EXERCISE OBJECTIVE
Please print the line that holds "Click the magnifying glass search icon" and each line after it to the end of the data, word for word, without any pictures.

GIVEN RECORDS
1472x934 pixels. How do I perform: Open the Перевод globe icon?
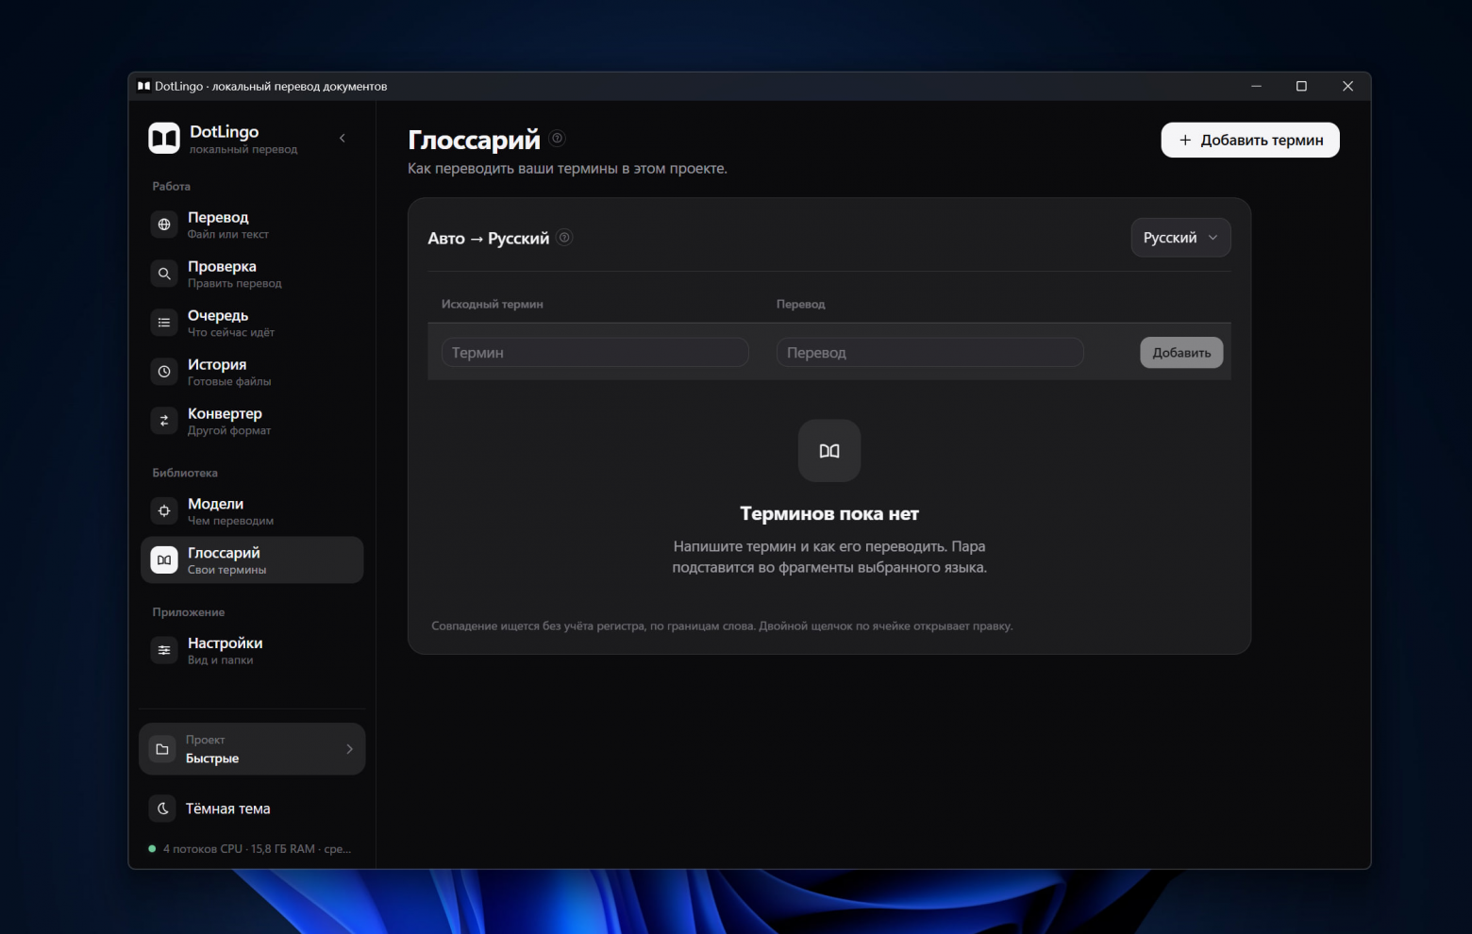[164, 225]
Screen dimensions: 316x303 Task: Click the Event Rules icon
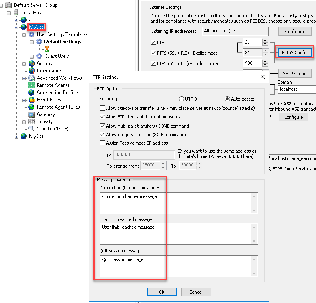[x=32, y=100]
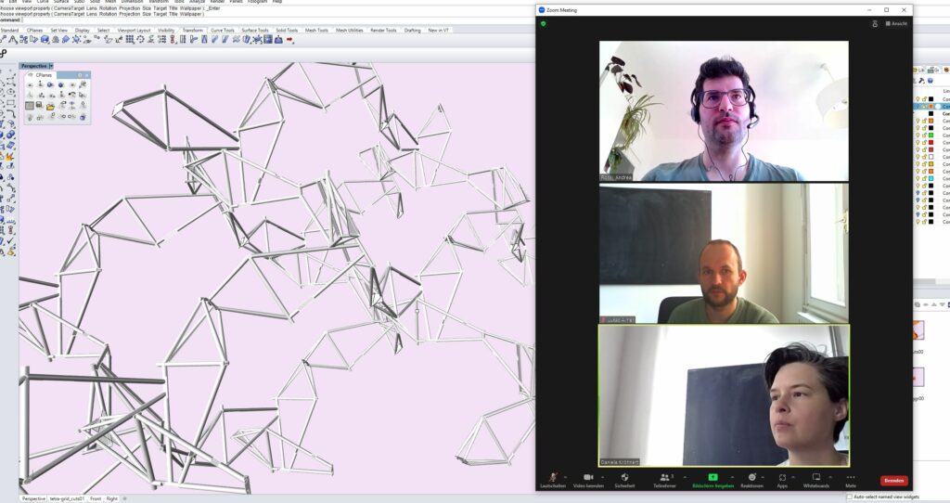The width and height of the screenshot is (950, 503).
Task: Open the Teilnehmer participants list
Action: [663, 477]
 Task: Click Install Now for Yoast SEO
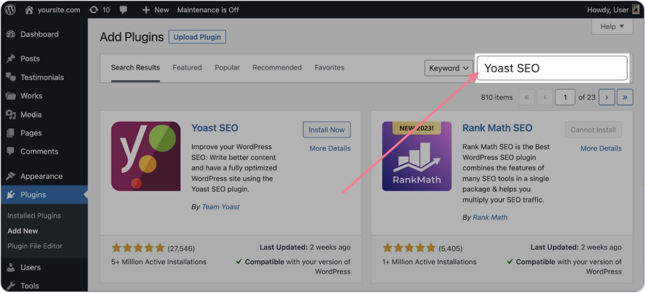tap(327, 129)
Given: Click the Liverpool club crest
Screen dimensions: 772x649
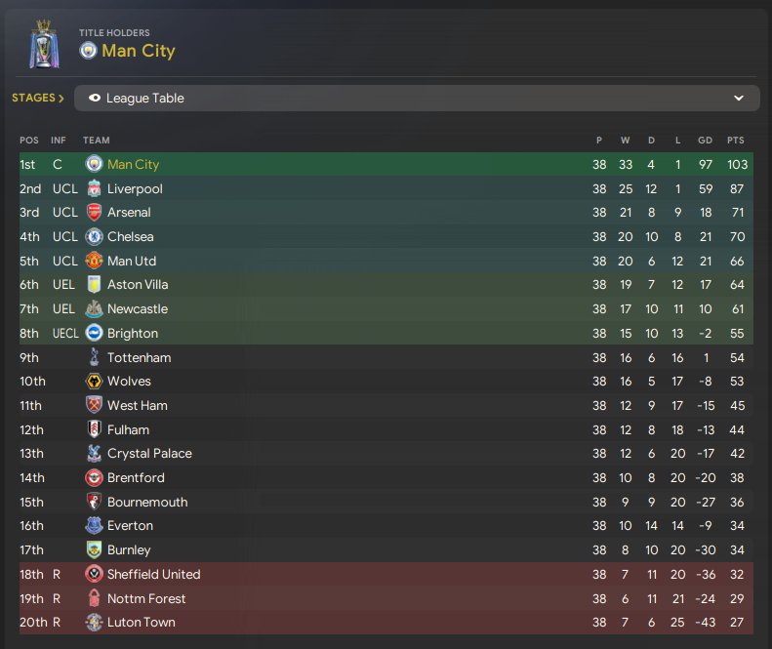Looking at the screenshot, I should pyautogui.click(x=94, y=188).
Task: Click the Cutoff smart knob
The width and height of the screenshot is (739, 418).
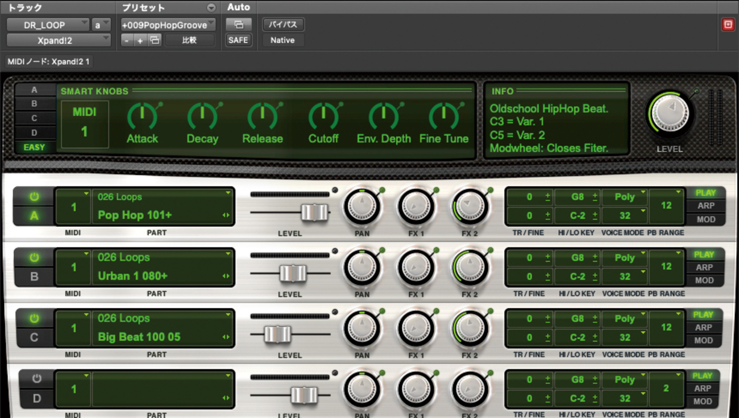Action: [323, 116]
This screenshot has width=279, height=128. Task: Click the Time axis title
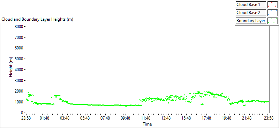pos(147,124)
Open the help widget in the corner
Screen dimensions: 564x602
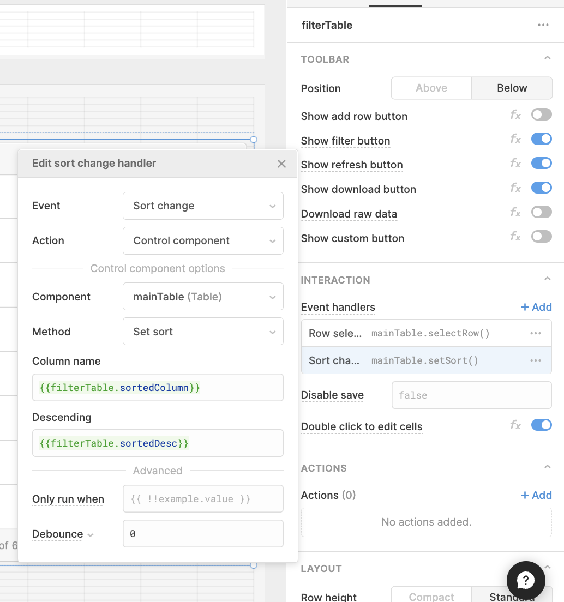[x=526, y=580]
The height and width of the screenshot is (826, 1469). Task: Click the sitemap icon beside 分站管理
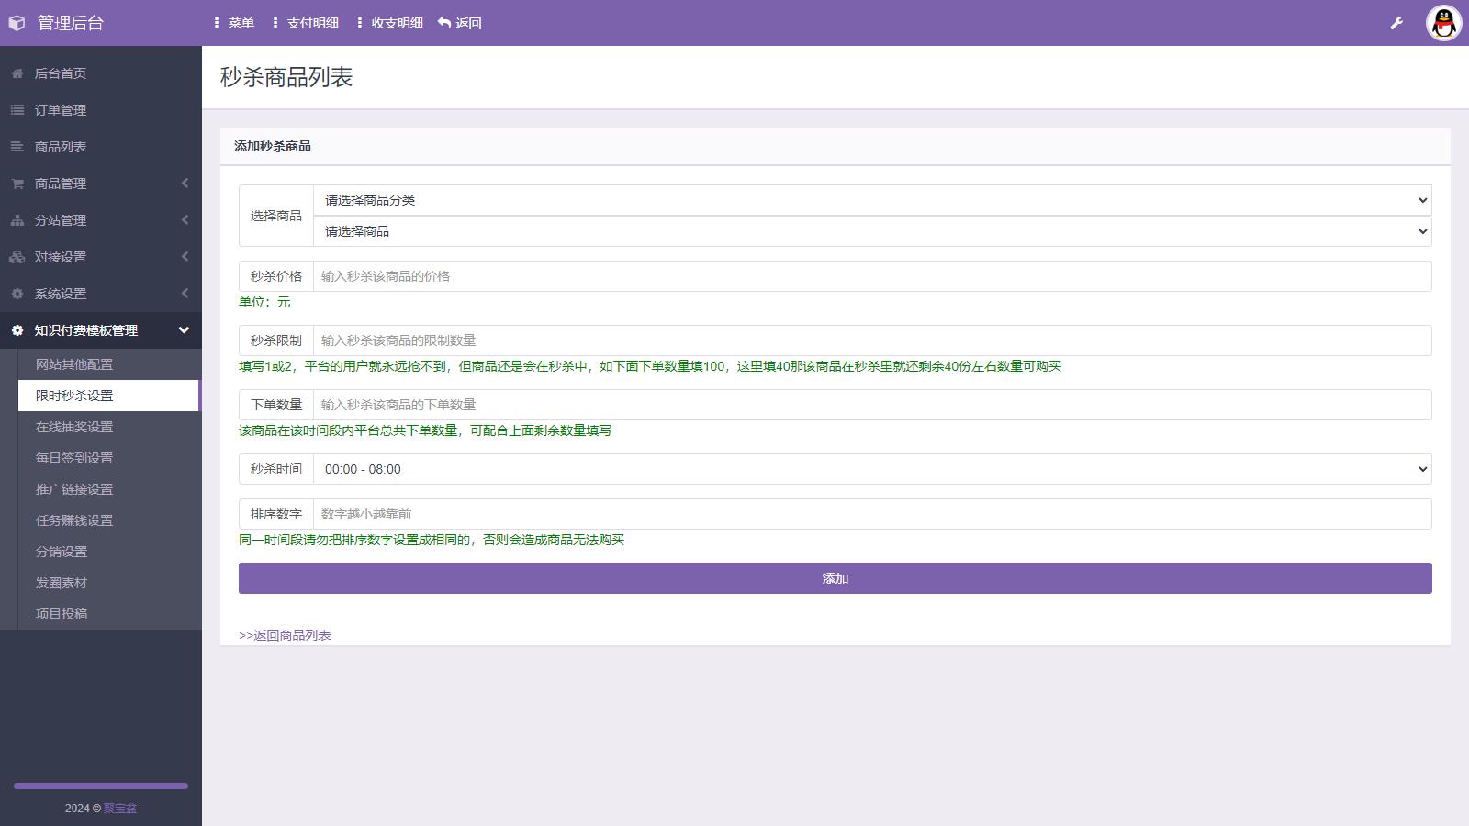pos(17,220)
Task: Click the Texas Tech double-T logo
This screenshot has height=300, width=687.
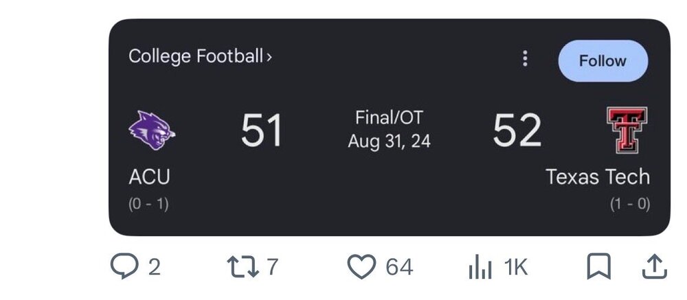Action: tap(627, 130)

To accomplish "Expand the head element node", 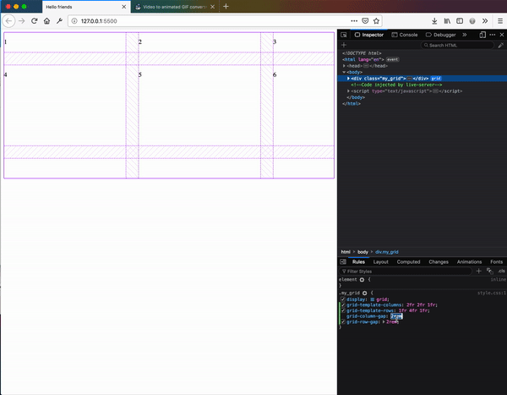I will point(344,65).
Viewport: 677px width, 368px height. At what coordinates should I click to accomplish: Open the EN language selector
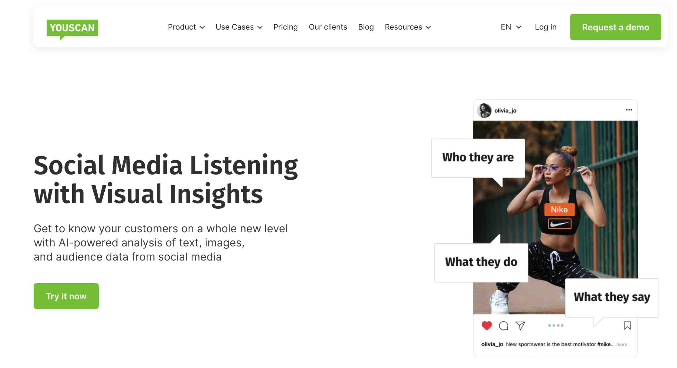(x=511, y=27)
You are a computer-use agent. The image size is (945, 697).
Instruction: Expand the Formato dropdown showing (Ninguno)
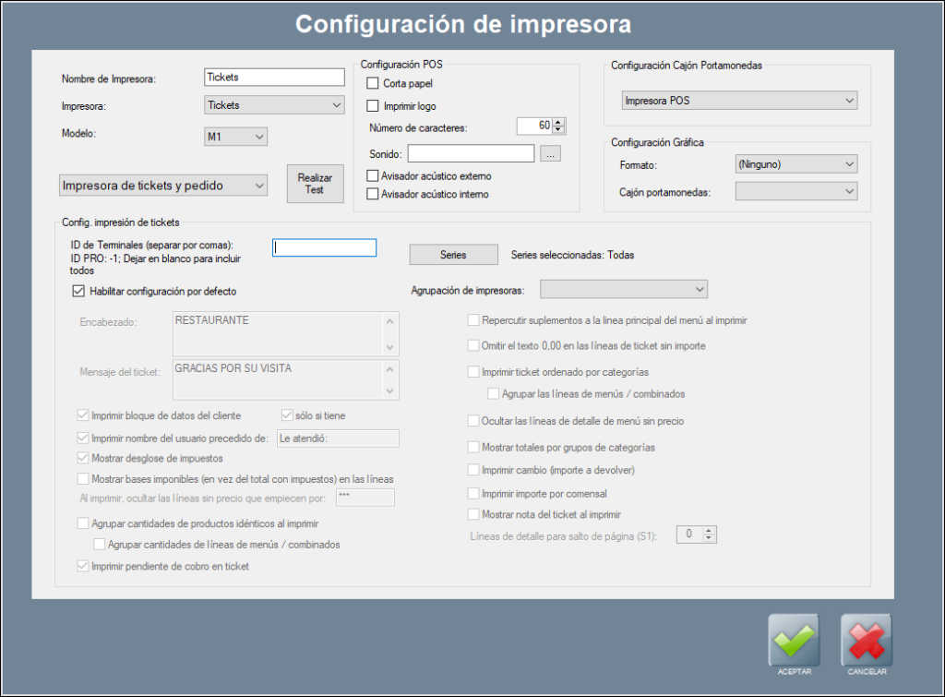click(795, 164)
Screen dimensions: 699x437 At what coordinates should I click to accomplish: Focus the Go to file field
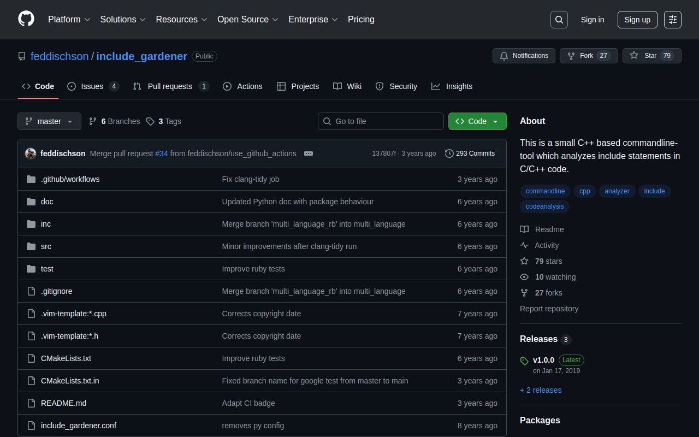[381, 121]
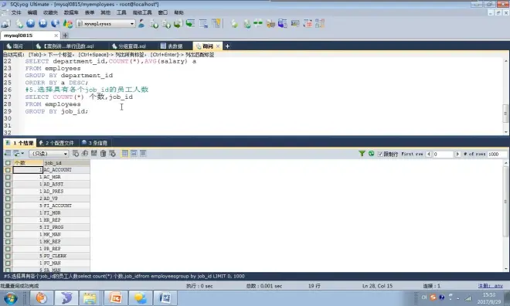Add a new query tab with plus

coord(227,46)
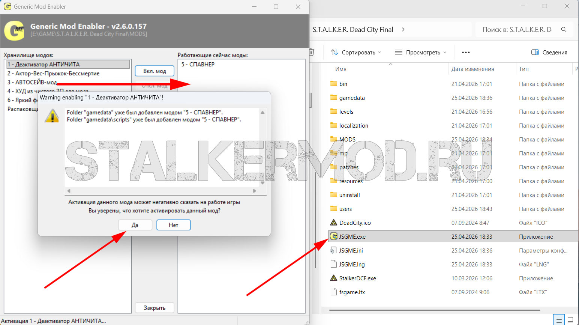
Task: Sort by the Тип column header
Action: coord(524,69)
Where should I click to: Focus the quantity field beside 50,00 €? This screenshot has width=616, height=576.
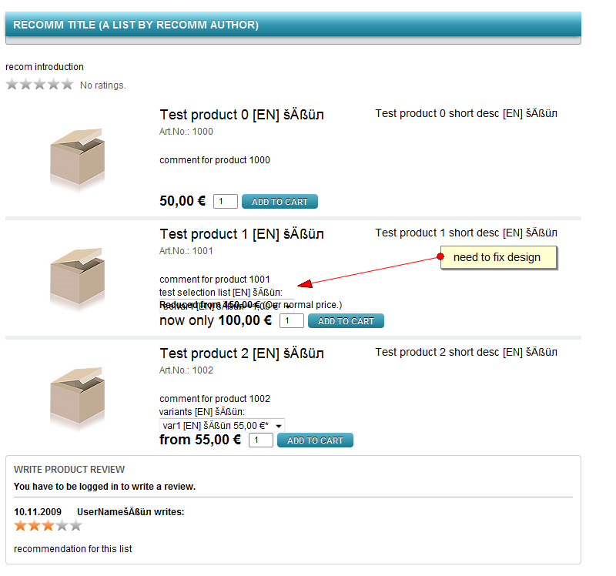pyautogui.click(x=225, y=202)

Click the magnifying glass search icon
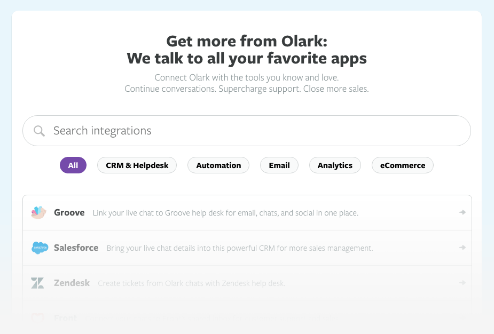(39, 131)
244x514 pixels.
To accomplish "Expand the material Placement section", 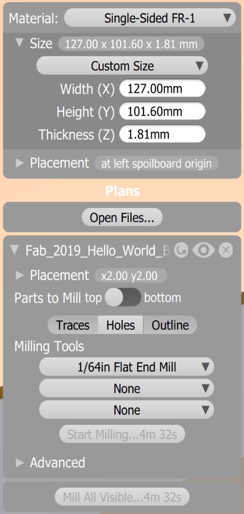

REPLY TO THE TASK
Click the magnifying glass search icon
(39, 131)
244x514 pixels.
To accomplish "Expand the material Placement section", 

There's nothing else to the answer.